The Town Board approved a resolution to reject all bids and request new bids on Tuesday evening. 

The engineering department will put together a bid package with explicit specifications, Mr. Collins said. It’s possible the project could be in contract within three to six weeks after bids are received, he added. 

If the goal is provide shade for shelter dogs, Councilman Jim Dinizio asked, why not build structures unrelated to a solar project?

Mr. Collins explained that the town was approved for a $100,000 NYSERDA grant tied to the solar project, and that work to renegotiate the grant would be counterproductive at this point. 

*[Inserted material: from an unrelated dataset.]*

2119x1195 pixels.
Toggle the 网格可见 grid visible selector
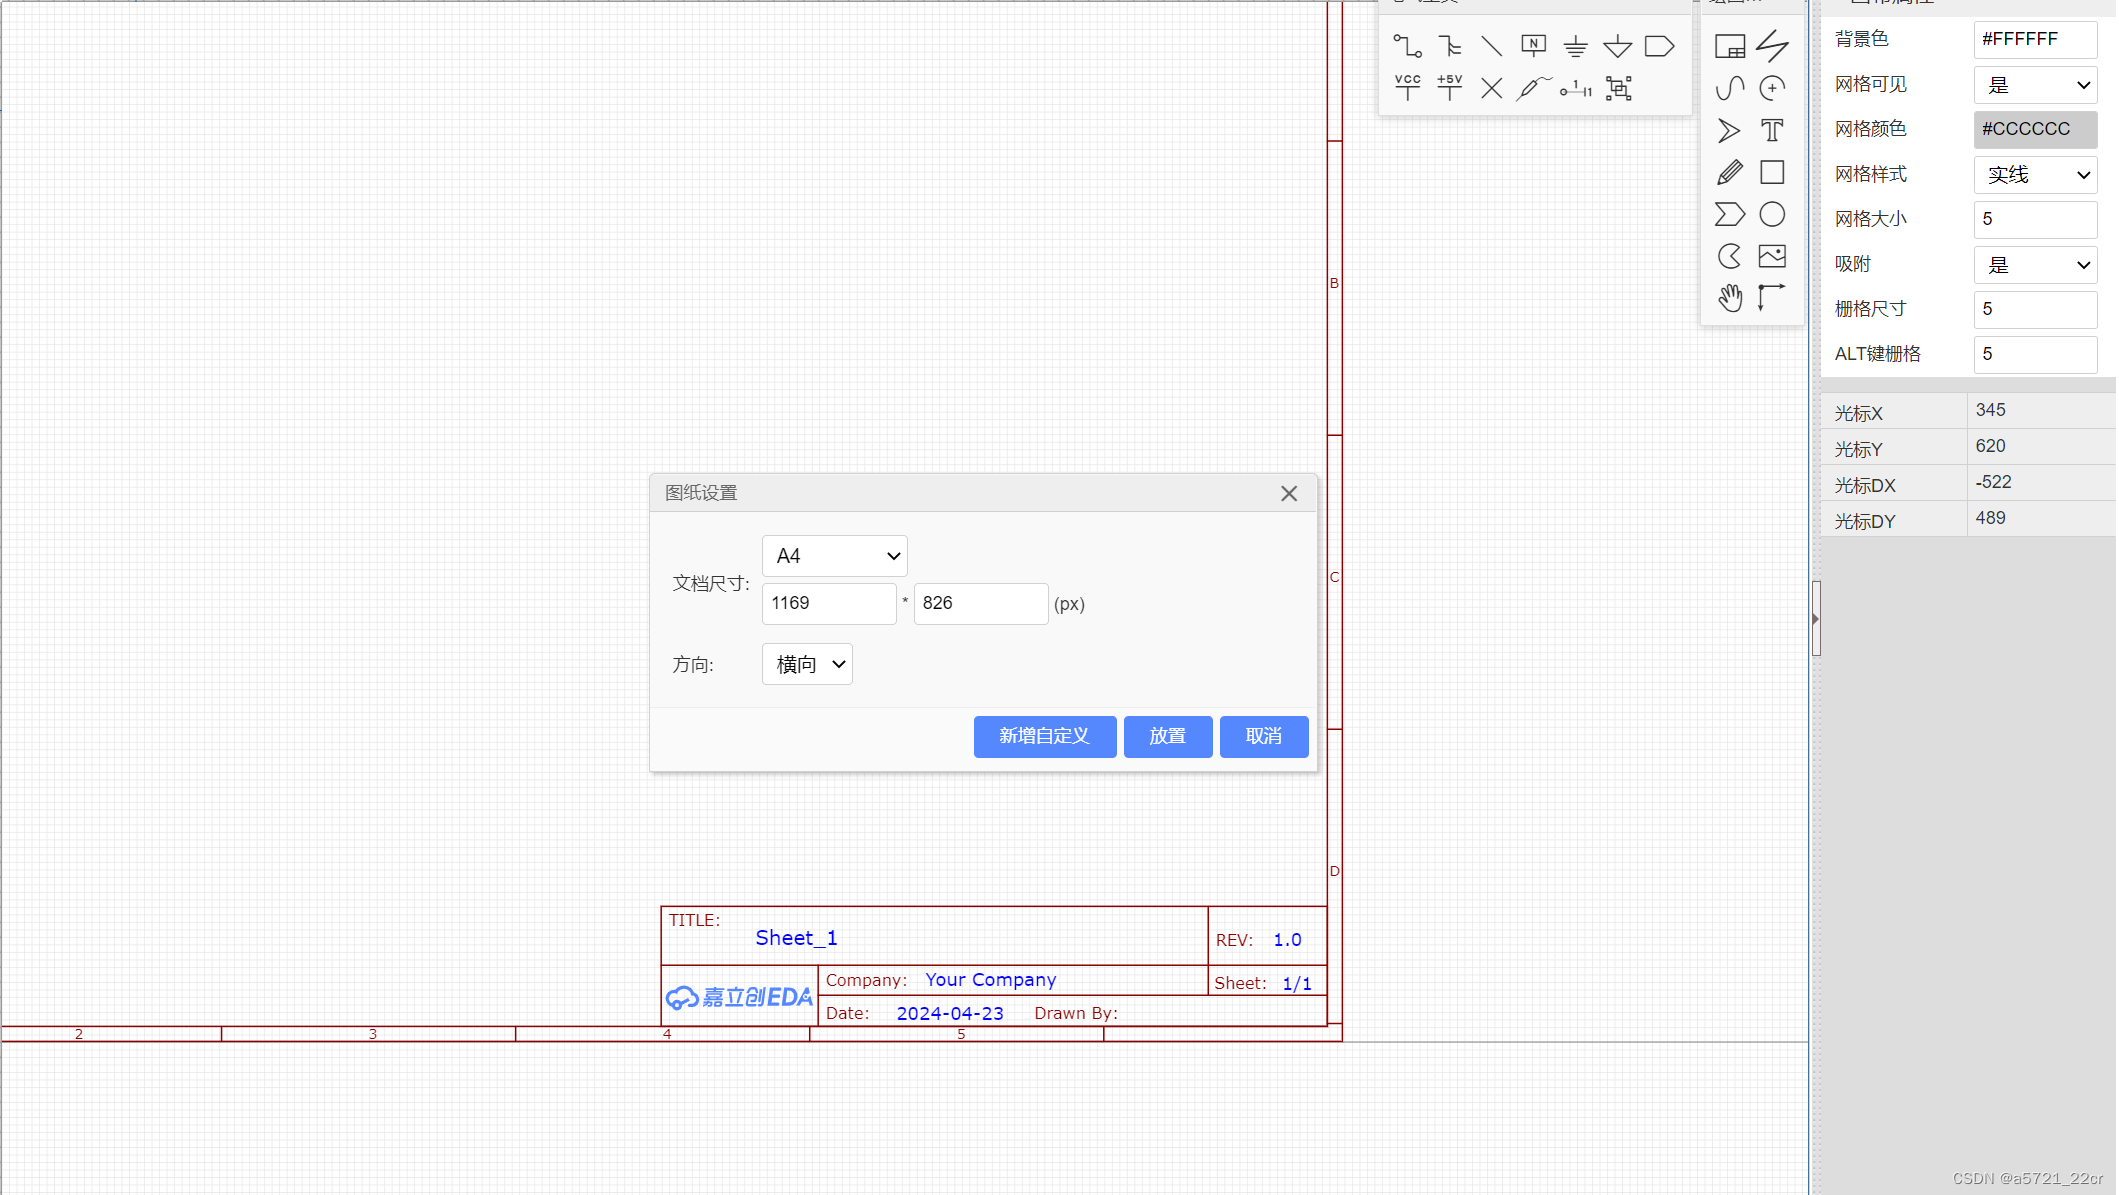point(2036,85)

The town is also receiving a private donation toward the project that will cover about half the cost, added town government liaison Denis Noncarrow.

In addition, the solar panels will help manage town energy costs, said department of public works director Jeff Standish, adding that the shelter has the highest utility bills among town facilities. The solar panels would also offset electricity costs at the police department, he said.  

Councilman Bill Ruland said this aligns with thinking for other possible solar projects around town, and mentioned the idea of adding solar to the roof of the highway department building. 

“Once we complete this we can have a better idea of what it would take to try and offset 100 percent of the town’s electric use, if that’s our goal.” Mr. Collins said.